YOUR ASSIGNMENT >>
Among the entries below, how many lines have the word "agent"? Answer only with the number.

PROVIDED RECORDS >>
================

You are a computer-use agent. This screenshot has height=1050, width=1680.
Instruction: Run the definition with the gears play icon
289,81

================

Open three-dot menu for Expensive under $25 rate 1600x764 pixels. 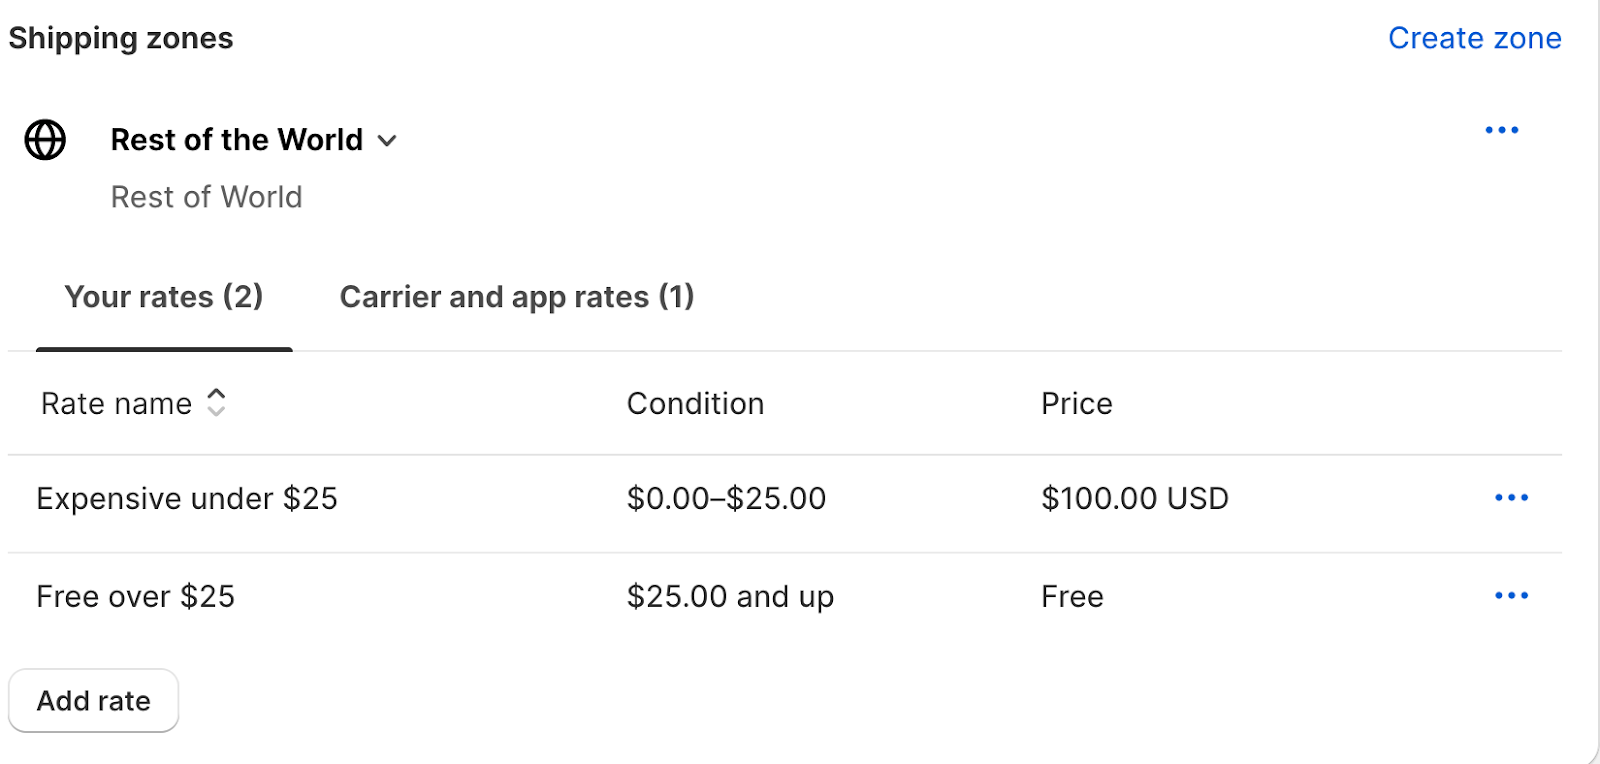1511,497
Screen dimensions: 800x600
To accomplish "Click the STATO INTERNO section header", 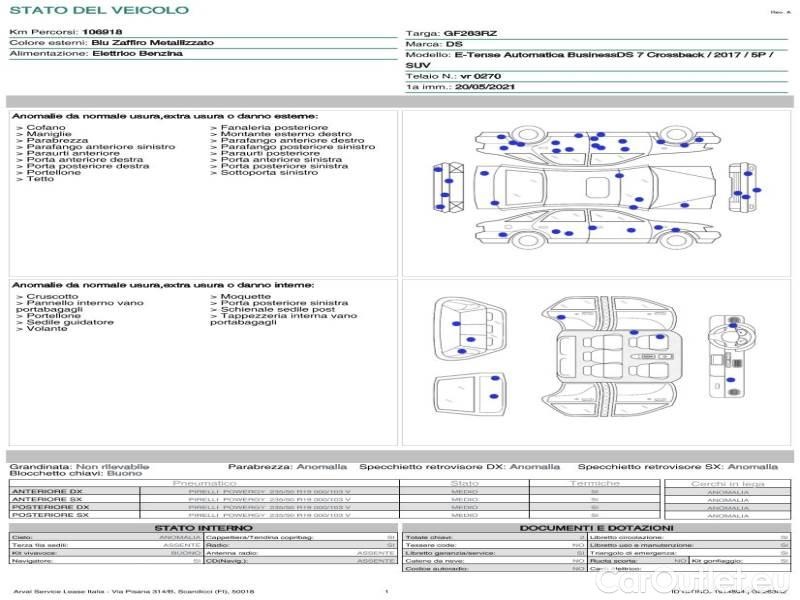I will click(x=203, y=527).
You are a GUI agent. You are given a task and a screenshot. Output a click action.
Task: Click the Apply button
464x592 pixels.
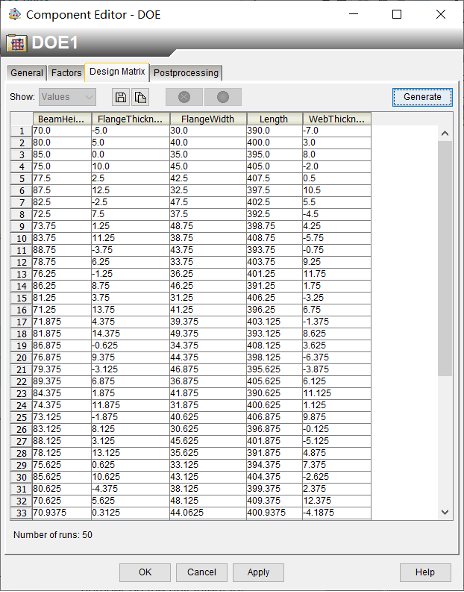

================

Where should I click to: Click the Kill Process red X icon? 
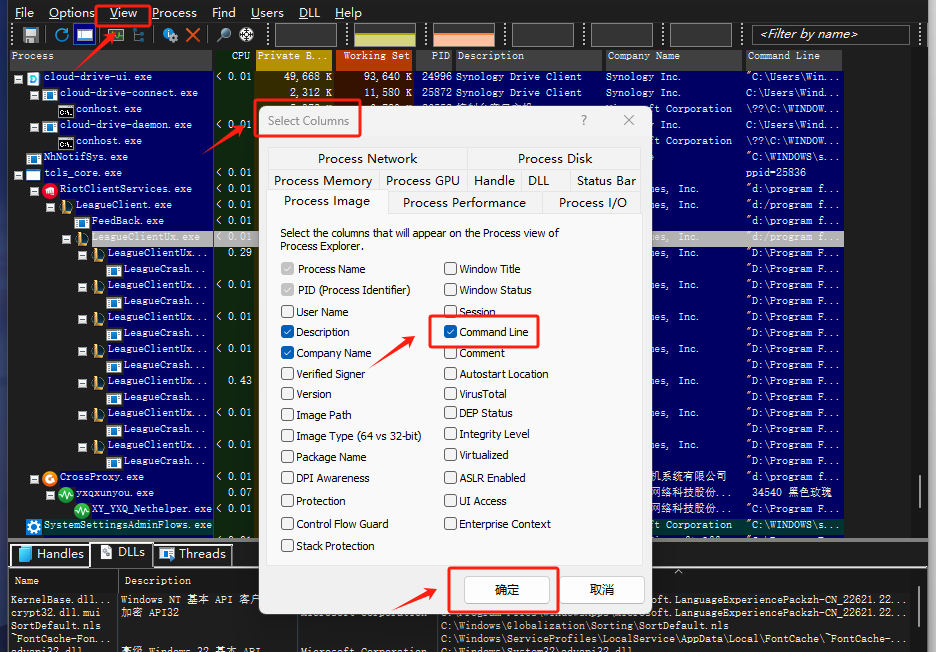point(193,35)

================

REPLY TO THE TASK >>
2